Cannon Mills and Kannapolis
Persistent Paternalism in a Textile Town
Cannon Mills was once the country’s largest manufacturer of household textiles, and in many ways it exemplified the textile industry and paternalism in the postbellum South. At the same time, however, its particular brand of paternalism was much stronger and more enduring than elsewhere, and it remained in place long after most of the industry had transitioned to modern, bureaucratic management.
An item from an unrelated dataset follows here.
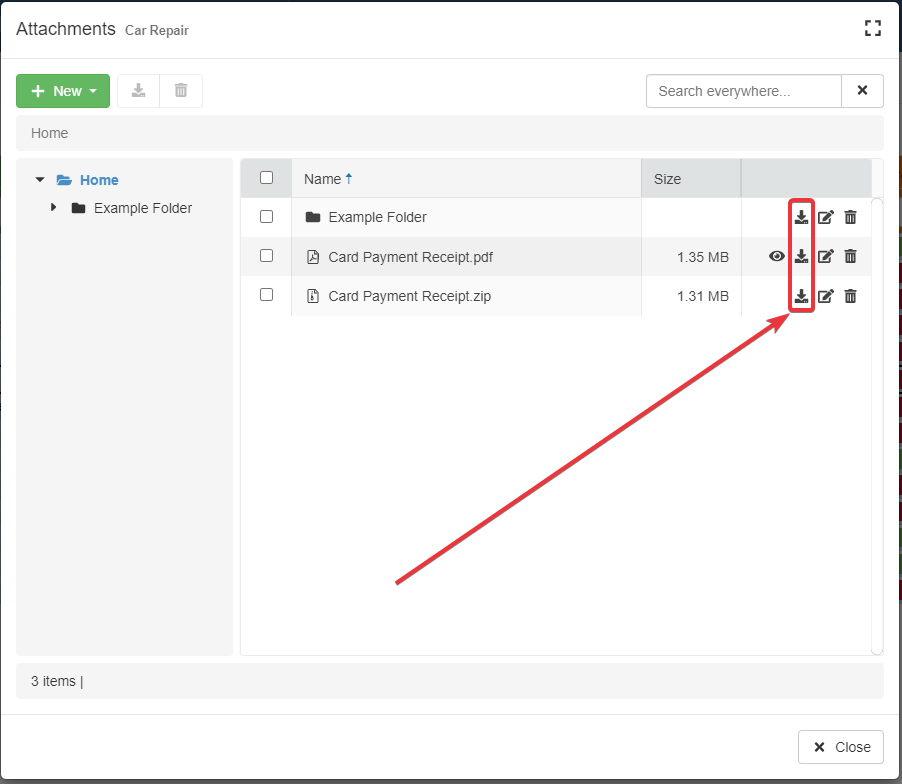Delete Card Payment Receipt.zip with trash icon
Image resolution: width=902 pixels, height=784 pixels.
[850, 296]
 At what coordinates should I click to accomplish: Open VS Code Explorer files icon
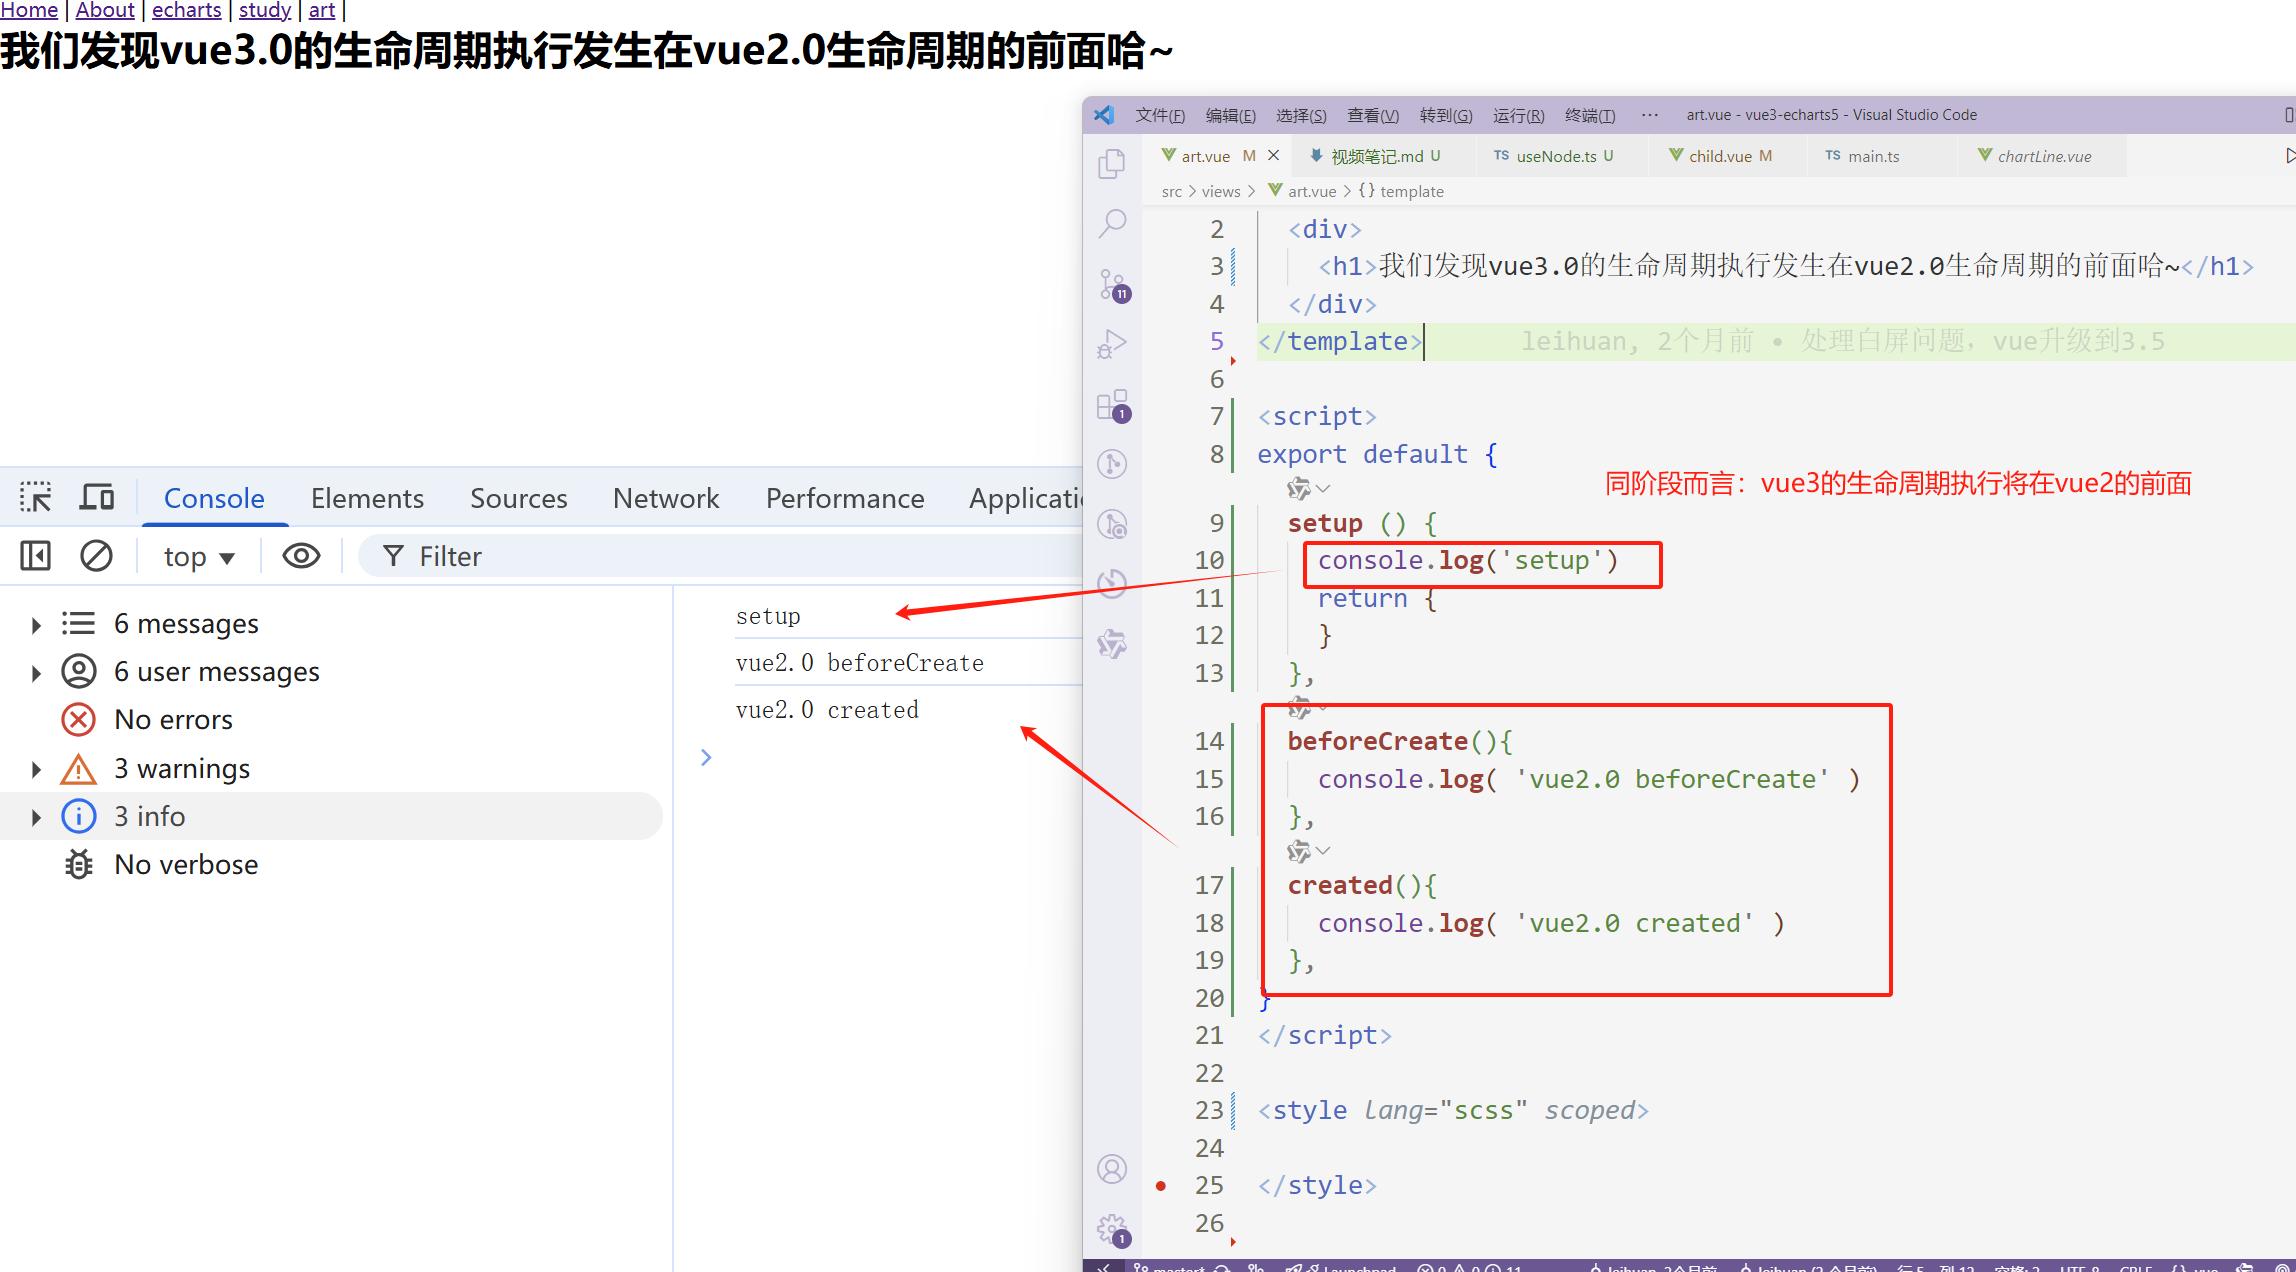(1112, 164)
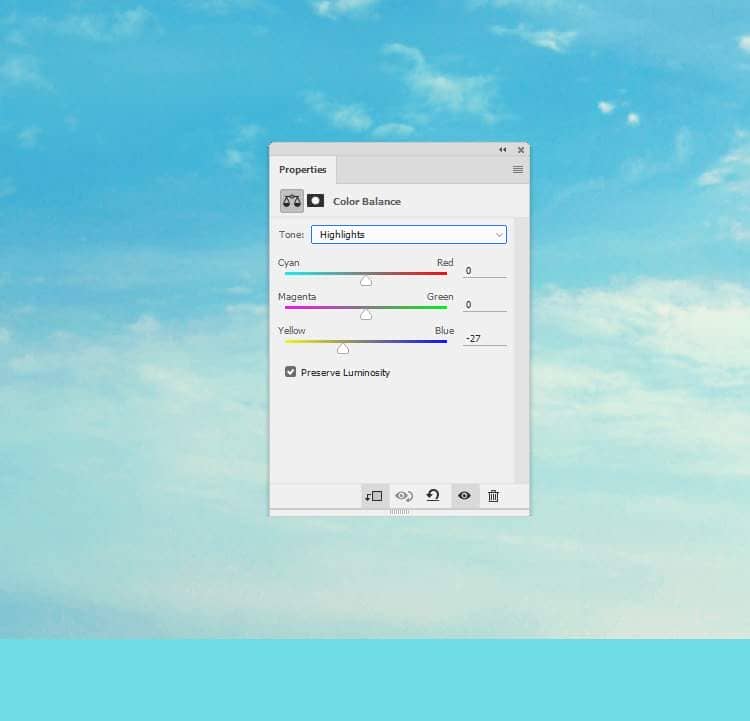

In Cannon Mills and Kannapolis, Tim Vanderburg critically examines the rise of the Cannon Mills textile company and the North Carolina community that grew up around it. Beginning with the founding of the company and the establishment of its mill town by James W. Cannon, the author draws on a wealth of primary sources to show how, under Cannon’s paternalism, workers developed a collective identity and for generations accepted the limits this paternalism placed on their freedom. After exploring the growth and maturation of Cannon Mills against the backdrop of World War I and its aftermath, Vanderburg examines the impact of the Great Depression and World War II and then analyzes the postwar market forces that, along with federal policies and unionization, set in motion the industry’s shift from a paternalistic model to bureaucratic authority. The final section of the book traces the decline of paternalism and the eventual decline of Cannon Mills when the death of the founder’s son, Charles Cannon, led to three successive sales of the company. Pillowtex, its final owner, filed for bankruptcy and was liquidated in 2003.
Vanderburg uses Cannon Mills’s intriguing history to help answer some of the larger questions involving industry and paternalism in the postbellum South. Complete with maps and historic photographs, this authoritative, highly readable account of one company and the town it created adds a captivating layer of complexity to our understanding of southern capitalism.